In effetti i 27 Paesi membri rappresentano, tutti insieme, il più grande mercato del mondo di consumi e scambi commerciali, ma non possono contare su un peso diplomatico equivalente. L’accordo faticosamente raggiunto in dicembre, dopo otto anni di strenua battaglia, non garantisce la tenuta e l’efficacia di strutture istituzionali che possono essere definite “sgangherate”. Autorevoli analisti tentano di giustificare l’impasse europeo con  argomenti ragionevoli: ci vorranno non meno di cinque anni per far funzionare una macchina come il Parlamento Europeo riformato, senza contare che le burocrazie fanno la guerra ad altre burocrazie da almeno 10 mila anni.

Ma il modo con cui il presidente Obama ha evitato di partecipare a un importante meeting europeo segnala un più radicato e diffuso scetticismo americano: oltre Atlantico è difficile comprendere il basso profilo politico adottato per nominare il primo presidente a tempo pieno del Parlamento Europeo, il semi-sconosciuto Herman Van Rumpoy, e del suo nuovo responsabile degli Affari Esteri Catherine Ashton.

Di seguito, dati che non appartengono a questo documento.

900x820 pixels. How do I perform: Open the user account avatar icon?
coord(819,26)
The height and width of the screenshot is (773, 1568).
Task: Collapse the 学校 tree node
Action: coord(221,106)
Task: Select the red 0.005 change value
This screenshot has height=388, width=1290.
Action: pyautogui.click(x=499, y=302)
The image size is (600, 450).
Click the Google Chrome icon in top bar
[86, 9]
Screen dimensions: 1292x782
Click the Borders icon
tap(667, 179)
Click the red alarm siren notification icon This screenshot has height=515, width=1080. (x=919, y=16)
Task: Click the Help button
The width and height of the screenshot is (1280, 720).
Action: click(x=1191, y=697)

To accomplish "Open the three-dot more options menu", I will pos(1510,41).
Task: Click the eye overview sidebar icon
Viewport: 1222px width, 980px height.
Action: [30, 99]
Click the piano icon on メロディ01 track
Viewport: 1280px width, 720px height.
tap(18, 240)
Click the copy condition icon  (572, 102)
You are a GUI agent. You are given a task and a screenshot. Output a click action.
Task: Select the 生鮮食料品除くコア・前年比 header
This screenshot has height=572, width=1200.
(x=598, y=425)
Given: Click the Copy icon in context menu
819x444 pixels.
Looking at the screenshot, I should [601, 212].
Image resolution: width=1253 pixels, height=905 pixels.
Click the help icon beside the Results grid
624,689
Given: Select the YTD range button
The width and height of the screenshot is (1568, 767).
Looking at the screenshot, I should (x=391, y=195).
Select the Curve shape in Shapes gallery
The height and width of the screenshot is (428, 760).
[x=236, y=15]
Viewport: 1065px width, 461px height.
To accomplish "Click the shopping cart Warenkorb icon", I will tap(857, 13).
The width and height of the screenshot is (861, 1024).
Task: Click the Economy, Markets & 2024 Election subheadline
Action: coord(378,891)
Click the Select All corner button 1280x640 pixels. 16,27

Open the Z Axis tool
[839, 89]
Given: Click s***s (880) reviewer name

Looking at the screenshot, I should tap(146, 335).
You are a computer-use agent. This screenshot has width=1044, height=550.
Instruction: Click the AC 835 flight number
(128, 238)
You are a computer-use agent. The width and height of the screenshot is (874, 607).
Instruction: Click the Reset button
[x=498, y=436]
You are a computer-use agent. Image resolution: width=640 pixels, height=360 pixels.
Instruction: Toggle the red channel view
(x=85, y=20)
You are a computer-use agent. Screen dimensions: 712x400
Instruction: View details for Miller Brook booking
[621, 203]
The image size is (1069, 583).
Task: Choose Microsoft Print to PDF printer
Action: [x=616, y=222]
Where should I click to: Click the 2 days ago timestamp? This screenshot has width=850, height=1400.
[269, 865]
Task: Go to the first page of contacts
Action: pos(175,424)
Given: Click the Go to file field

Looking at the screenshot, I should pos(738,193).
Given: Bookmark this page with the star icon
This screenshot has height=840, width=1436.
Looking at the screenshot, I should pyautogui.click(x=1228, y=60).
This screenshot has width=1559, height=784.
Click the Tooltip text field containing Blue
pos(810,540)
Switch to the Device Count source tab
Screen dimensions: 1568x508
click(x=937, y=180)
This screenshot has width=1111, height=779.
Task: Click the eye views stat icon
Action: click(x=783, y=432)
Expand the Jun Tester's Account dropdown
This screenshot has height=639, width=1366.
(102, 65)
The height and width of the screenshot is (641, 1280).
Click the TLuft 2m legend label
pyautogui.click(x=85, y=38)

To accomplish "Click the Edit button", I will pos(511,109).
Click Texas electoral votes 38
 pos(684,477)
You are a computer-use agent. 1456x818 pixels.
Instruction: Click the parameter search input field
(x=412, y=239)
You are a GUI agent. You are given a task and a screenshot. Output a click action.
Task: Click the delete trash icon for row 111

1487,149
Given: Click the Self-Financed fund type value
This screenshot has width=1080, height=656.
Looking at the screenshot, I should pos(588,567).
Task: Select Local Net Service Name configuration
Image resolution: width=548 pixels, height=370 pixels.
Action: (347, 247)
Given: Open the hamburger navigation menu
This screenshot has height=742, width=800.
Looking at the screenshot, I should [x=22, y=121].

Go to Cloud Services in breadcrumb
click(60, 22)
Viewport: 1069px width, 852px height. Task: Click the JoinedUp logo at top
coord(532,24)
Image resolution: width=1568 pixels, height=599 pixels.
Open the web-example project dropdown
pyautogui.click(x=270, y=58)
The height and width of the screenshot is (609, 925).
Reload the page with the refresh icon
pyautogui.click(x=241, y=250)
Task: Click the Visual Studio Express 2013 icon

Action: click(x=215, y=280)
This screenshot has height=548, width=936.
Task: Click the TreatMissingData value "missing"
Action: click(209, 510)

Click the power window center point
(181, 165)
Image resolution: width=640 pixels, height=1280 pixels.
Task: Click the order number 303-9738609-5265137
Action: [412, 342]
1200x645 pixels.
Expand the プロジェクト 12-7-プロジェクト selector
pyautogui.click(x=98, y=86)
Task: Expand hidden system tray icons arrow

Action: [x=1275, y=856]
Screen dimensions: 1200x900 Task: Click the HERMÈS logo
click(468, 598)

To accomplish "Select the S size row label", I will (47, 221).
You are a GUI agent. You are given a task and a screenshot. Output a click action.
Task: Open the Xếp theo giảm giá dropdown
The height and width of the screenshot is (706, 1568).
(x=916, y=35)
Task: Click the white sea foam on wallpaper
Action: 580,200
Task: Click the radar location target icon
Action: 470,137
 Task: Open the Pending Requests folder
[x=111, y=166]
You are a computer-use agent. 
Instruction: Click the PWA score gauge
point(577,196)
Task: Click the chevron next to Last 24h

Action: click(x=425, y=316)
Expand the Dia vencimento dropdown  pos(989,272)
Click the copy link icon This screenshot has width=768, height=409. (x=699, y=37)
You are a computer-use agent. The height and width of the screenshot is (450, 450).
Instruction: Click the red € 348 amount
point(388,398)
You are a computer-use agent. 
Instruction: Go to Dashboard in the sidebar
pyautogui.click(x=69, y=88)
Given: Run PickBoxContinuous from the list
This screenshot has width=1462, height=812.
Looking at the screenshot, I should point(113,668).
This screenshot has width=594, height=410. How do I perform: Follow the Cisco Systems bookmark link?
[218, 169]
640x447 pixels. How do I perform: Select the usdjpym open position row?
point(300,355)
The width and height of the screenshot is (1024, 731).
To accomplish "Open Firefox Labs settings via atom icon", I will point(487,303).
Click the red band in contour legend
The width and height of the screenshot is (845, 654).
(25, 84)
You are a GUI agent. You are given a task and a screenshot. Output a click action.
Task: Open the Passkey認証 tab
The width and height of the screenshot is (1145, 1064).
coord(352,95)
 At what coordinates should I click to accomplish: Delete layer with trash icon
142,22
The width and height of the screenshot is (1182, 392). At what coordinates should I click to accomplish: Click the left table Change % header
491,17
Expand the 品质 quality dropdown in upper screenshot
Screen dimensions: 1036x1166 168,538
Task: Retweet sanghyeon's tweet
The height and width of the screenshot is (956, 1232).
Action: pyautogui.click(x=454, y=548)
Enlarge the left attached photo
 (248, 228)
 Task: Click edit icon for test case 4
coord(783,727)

Il punto politico risiede nella volontà, a parole da tutti condivisa, di rafforzare i poteri del Parlamento e di farlo parlare con una voce unica nel dibattito globale. Volontà frustrata a vantaggio degli eterni interessi degli stati-nazione, riluttanti a cedere parte della loro sovranità.

Nel frattempo si assiste a uno stillicidio di critiche interne che investono i più alti gradi della burocrazia europea. E’ di lunedì scorso un documento di biasimo da parte del ministro degli Esteri svedese Carl Bildt indirizzata a Lady Ashton, sulla maniera con cui è stata gestita la nomina dell’ambasciatore europeo a Washington Joao Vale Almeida, un uomo del Commissario Europeo Barroso.

Il primo ministro greco Theodoros Pangalos, a proposito della crisi finanziaria del suo Paese, ha apertamente accusato il leader europei di “non essere all’altezza del compito”. E dire che i nuovi poteri conferiti al Parlamento avrebbero dovuto, nelle intenzioni, aiutare a prevenire e contrastare proprio questo tipo di crisi. Il risultato è che per ora l’Europa è molto lontana dal presentarsi compatta e con una sola voce.

E’ vero, come sostiene Thomas Klau, esperto analista delle questioni del Consiglio d’Europa, che tutte le organizzazioni che abbiano avviato un processo di ristrutturazione hanno bisogno di tempo per consolidarsi. Ma dagli Stati Uniti insistono, i leader, Lady Ashton in testa, devono iniziare a farsi valere, da subito: “Se c’è un vuoto di potere, qualcuno lo riempirà”.

I problemi sul tappeto sono enormi e riguardano la capacità dell’Europa di affrontarli, pragmaticamente. Chi assumerà la leadership europea nella lotta ai cambiamenti climatici? Come si è condotta la risposta all’emergenza haitiana, avendo ascoltate le differenti valutazioni francesi e spagnole sulla velocità e l’efficacia nell’erogazione degli aiuti?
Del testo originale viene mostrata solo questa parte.